# Probably won't fool a turkey



## DKMD (Jun 17, 2013)

I've got a friend locally who is a turkey hunting maniac. He's also a urologist, so there are several things wrong with him.:wacko1:

Anyway, he's been hinting around about a turkey call, so I thought I'd give it a try. Those of you who are good at this have helped immensely with you tutorial threads and links... Thanks!
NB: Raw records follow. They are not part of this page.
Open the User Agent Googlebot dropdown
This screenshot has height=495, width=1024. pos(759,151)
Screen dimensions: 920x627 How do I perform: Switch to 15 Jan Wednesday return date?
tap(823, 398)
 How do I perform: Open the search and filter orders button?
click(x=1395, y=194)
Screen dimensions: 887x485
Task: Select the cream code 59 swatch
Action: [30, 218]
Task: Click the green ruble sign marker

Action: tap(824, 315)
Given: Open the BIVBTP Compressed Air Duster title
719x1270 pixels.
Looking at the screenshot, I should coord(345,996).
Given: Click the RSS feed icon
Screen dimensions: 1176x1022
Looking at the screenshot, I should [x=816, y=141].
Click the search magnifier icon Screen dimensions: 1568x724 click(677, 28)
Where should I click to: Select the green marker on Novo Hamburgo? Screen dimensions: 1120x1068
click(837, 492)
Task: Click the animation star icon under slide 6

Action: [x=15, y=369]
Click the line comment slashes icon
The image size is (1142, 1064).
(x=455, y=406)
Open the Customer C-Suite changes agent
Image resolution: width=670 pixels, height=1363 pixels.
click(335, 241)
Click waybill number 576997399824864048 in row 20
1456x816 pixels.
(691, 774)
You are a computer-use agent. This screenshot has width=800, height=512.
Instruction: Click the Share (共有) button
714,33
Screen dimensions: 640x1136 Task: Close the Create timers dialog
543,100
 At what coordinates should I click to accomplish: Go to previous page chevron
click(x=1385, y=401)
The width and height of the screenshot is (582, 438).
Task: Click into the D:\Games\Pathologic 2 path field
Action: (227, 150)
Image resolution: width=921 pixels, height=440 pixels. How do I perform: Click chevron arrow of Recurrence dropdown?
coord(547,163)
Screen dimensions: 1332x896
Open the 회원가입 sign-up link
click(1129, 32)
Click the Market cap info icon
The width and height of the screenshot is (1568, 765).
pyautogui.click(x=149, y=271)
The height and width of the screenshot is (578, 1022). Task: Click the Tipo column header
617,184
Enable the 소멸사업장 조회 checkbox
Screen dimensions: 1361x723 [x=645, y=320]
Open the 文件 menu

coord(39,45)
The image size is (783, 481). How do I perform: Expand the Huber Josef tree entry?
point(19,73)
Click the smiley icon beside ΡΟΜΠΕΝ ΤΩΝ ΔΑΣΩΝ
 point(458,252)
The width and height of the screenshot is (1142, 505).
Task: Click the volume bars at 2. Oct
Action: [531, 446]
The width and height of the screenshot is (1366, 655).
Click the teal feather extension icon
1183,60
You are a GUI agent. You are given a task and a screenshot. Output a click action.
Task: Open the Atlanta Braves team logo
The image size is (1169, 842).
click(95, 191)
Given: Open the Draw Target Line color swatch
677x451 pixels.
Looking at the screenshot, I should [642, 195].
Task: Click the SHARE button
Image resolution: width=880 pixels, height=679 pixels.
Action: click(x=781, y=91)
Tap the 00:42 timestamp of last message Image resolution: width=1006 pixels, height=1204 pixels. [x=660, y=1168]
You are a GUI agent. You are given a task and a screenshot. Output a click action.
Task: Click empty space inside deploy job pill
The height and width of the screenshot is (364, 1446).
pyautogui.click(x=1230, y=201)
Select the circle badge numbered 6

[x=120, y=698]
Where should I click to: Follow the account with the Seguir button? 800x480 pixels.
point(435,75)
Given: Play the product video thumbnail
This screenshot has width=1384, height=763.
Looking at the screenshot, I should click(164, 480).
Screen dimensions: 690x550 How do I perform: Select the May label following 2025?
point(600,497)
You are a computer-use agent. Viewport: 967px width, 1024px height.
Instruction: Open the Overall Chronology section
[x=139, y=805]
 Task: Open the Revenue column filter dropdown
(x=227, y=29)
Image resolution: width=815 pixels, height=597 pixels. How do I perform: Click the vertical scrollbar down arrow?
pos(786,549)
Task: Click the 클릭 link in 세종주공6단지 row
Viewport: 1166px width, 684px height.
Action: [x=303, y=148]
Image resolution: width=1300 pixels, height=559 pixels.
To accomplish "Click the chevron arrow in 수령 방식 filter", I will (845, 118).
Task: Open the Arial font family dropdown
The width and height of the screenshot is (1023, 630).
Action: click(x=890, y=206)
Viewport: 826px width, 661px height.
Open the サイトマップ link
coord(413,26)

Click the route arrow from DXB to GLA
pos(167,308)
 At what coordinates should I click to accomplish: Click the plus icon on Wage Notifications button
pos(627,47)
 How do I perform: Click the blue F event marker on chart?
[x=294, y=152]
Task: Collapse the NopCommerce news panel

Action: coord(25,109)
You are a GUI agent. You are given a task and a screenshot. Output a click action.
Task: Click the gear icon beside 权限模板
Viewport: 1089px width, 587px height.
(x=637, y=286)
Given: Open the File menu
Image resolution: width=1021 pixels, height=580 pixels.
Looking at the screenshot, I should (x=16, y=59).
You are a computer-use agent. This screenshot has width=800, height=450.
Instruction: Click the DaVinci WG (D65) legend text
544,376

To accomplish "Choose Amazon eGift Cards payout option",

Here it is... Figured Claro slate over glass. The striker is Asian orangewood with more Claro. I messed around with it a bit, and it sounds like a turkey to me. Since a turkey's brain is about half the size of mine, I figure it's got a chance.:i_dunno:

Comments and criticism are greatly appreciated.

Reactions: Like 6


----------



## bearmanric (Jun 17, 2013)

David sweet nice work. He will be Happy. Rick


----------



## Mike1950 (Jun 17, 2013)

Beautiful chunk of wood. Sure does not look like your first call.........


----------



## Jason (Jun 17, 2013)

Looks good to me


----------



## Kevin (Jun 17, 2013)

Calls don't have to catch turkeys, just turkey hunters. That's what one of my customers who makes lures says: _"They don't have to catch fish. Just fisherman". _

Looks great - and bet it sounds plenty good enough to call one in. Good job.


----------



## screaminskullcalls (Jun 17, 2013)

Good job on your first pot call. If it sounds like a turkey it will work fine :)
I remember the first time I went turkey hunting as a boy. My uncle asked if
I wanted to go turkey hunting with him. I said sure.....but I don't have a turkey
call, and he said he didn't either, but he was gonna grab one on the way to the woods. He stopped at a local bar and came out with a couple drink mixing straws. He bent them in half and began sucking on them with tight lips. well.....we didn't call any gobblers in that day, but he told me several
stories about how he called turkeys in with these straws when he was a boy.
Since then I've heard many stories about people bagging birds with primitive
calling techniques. If your call sounds like a turkey to you, it will work just fine. Honestly, those drink mixing straws didn't sound very good to me, but I believed him when he said they worked for him in the past. 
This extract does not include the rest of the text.